The Analytical Method Development Specialist will interface with members of the R&D team to develop methods for analyzing iPSCs and iPSC-derived cell therapies including T-cells, B cells, NK cells and other immune cells. This position requires experience in developing analytical methods for cell therapies including flow cytometry, single cell RNAseq and PCR-based methods for both in-process testing and release testing of cell therapies. The Analytical Development Specialist will establish high-throughput analytical methods to support media and bioreactor optimization studies performed by the Process Development group. The Analytical Method Development Specialist will also interface with internal Quality Control and external CROs /CDMOs to support analytical method tech transfer, qualification/validation and OOS and assay related investigations.
- Design and develop analytical methods so support early-stage activities including cell line evaluation and process development. Collaborate with R&D to identify potential new analytical methods and targets for further development.
- Create analytical method development plans to support in-process testing and QC release testing for IND-enabling studies, human clinical trials, and process scale-up for late-stage clinical trials and commercial manufacturing. Identify and evaluate technologies, methodologies, and equipment applicable to testing of PSCs and iPSC-derived cell therapies.
- Support process development efforts by establishing analytics to inform media optimization and bioreactor optimization studies. Utilize flow cytometry, ddPCR and scRNAseq to characterize process intermediates and cell therapy products for gene editing processes (e.g., off-target analysis) and iPSC differentiation processes including analysis for cell impurities, process-related impurities, and potency testing.

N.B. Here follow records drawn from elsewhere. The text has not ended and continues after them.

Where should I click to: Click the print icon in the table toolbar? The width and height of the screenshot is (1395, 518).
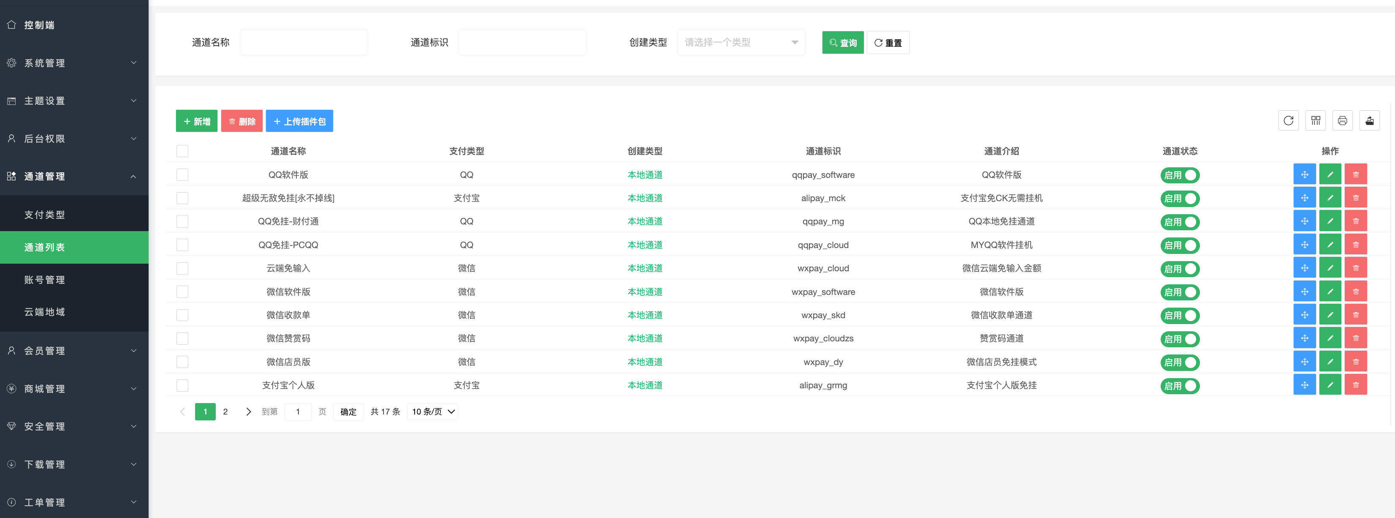click(x=1342, y=120)
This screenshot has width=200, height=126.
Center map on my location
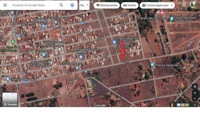pos(195,87)
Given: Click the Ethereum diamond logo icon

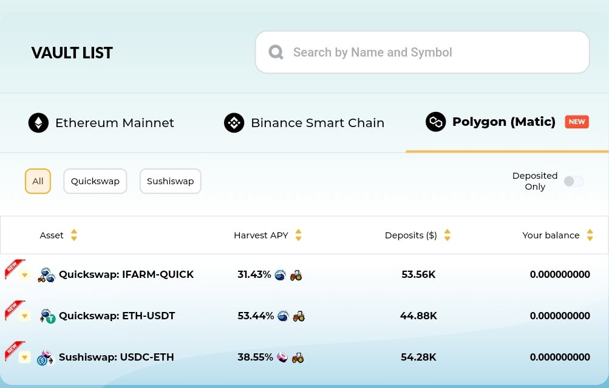Looking at the screenshot, I should pos(38,123).
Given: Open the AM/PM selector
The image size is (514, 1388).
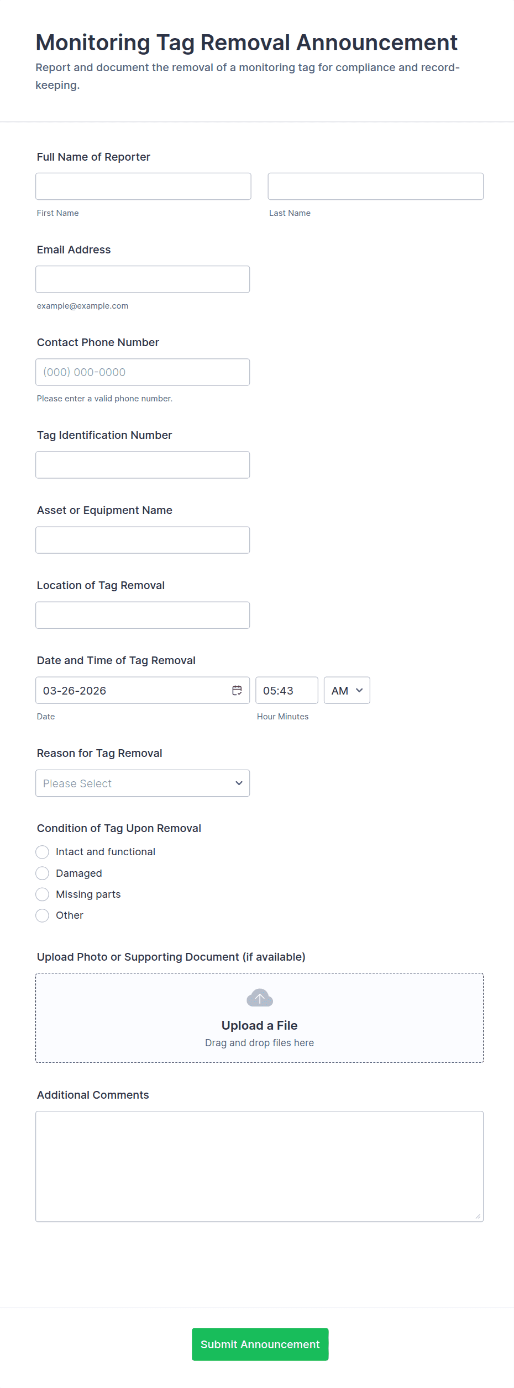Looking at the screenshot, I should click(x=347, y=690).
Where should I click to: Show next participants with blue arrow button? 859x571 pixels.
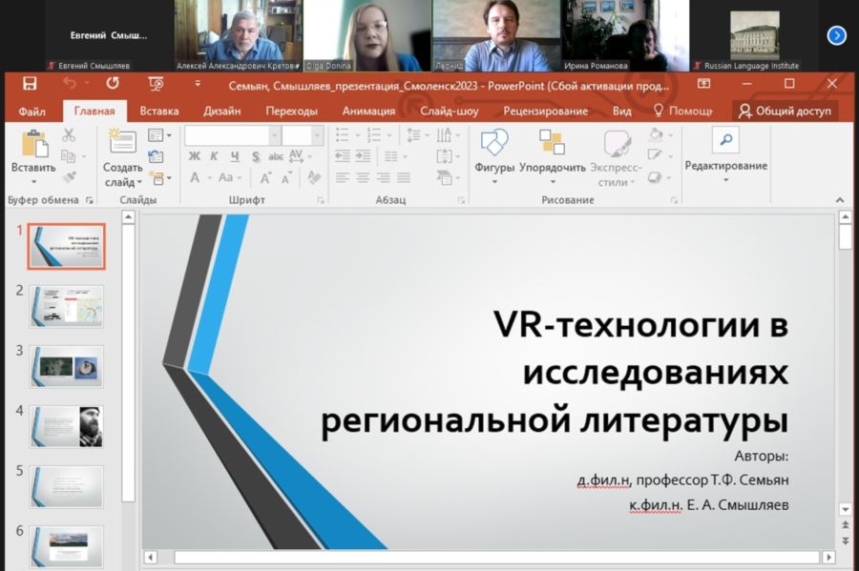[x=836, y=35]
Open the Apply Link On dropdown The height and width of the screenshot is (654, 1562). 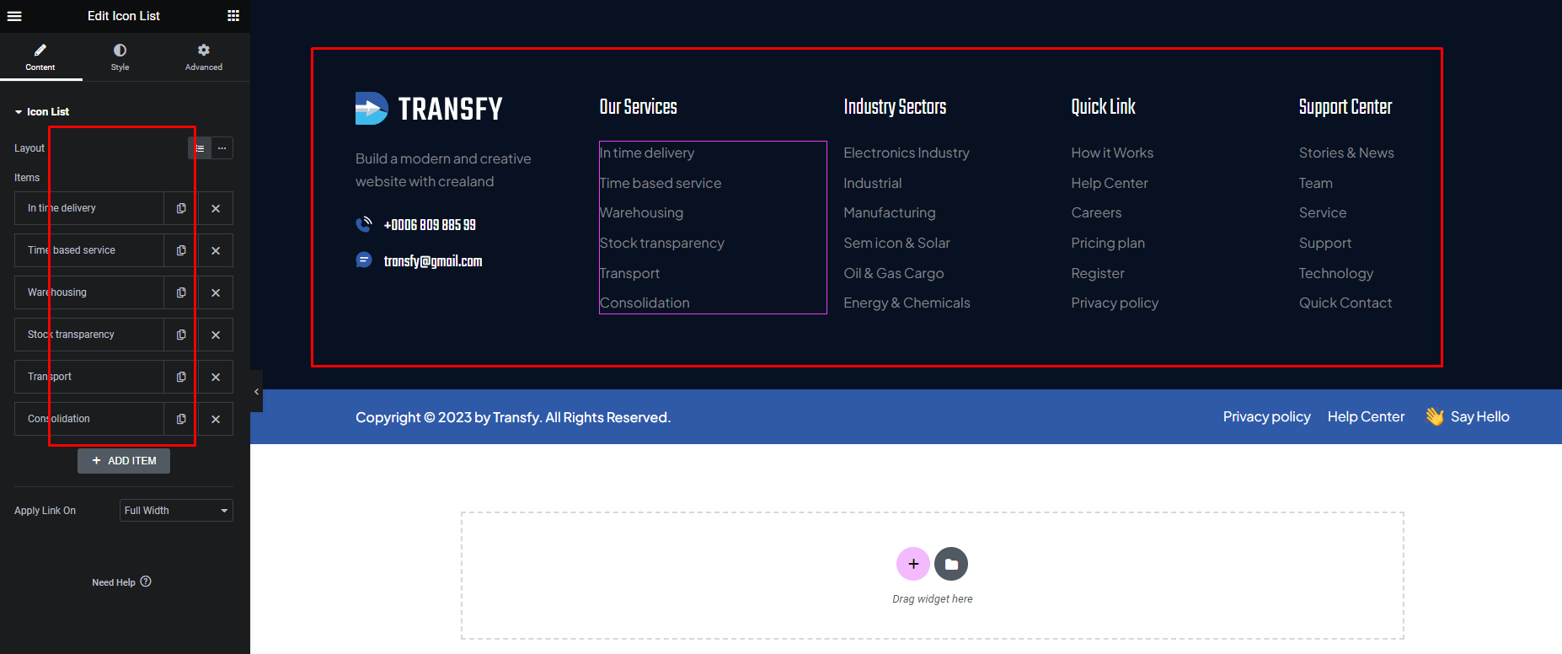coord(176,511)
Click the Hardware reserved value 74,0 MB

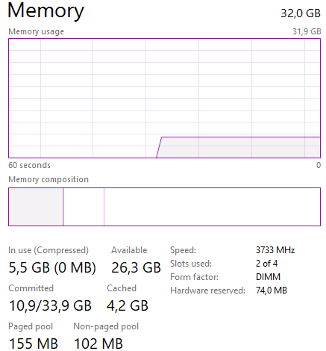[x=272, y=291]
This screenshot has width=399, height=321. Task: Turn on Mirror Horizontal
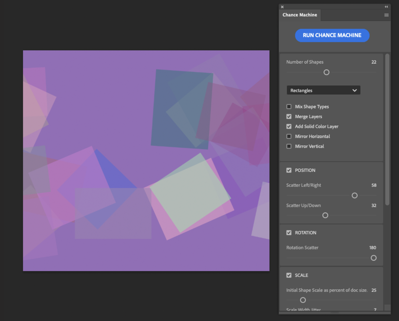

- Work with Quality Control to create Drug Product specifications and develop GMP-compliant analytical methods for Drug Product release. Provide technical support for assay qualification and validation activities for both internal QC and external CROs/CDMOs.
- Interface with internal and external GMP manufacturing teams to support tech transfer and cell therapy manufacturing activities including support for process changes, troubleshooting and investigations.
- Provide analytical support for non-clinical studies. Generate key data to inform process decisions, selection of Drug Product formulation, and evaluation of cell therapy delivery methods for in vivo studies.
- Work with R&D and Quality Control to develop and evaluate potency assay methods. Support continued evaluation and development of potency assays in parallel with early-stage clinical development.
- BS in biological sciences, engineering sciences or other relevant discipline with 5+ years of relevant industry experience required or MS/PhD with equivalent experience
- Experience in flow cytometry and/or ddPCR analysis of cell therapies is required, experience in analysis of iPSC or CAR-T Drug Products is a plus
- Experience in optimization of analytical methods and statistical analysis of data including the use of Design of Experiment (DoE) is highly desirable
- Experience in additional analytical methods including cell counting, ELISA, cell-based killing assays and other methods for analysis of process-related impurities is also desirable
- Knowledge of Drug Product QC testing under Current Good Manufacturing Practices (cGMP) is highly desirable
- Patients First – Proactively and constructively engage to deliver results for those in need. “Begin with patient’s success in mind”
- Communication and Respect – Foster open exchange with colleagues and collaborators. Seek to understand and treat people with courtesy. “Better together”
- Integrity & Excellence – Act honestly and ethically to seek the truth. Courageously doing the right thing – take smart risks and make tough decisions in pursuit of exceptional outcomes. “Get it done right”
Clade Therapeutics, Inc. is committed to equal employment opportunity and non-discrimination for all employees and qualified applicants without regard to a person’s race, gender, age, religion, national origin, disability, veteran status, sexual orientation or any characteristic protected under applicable law.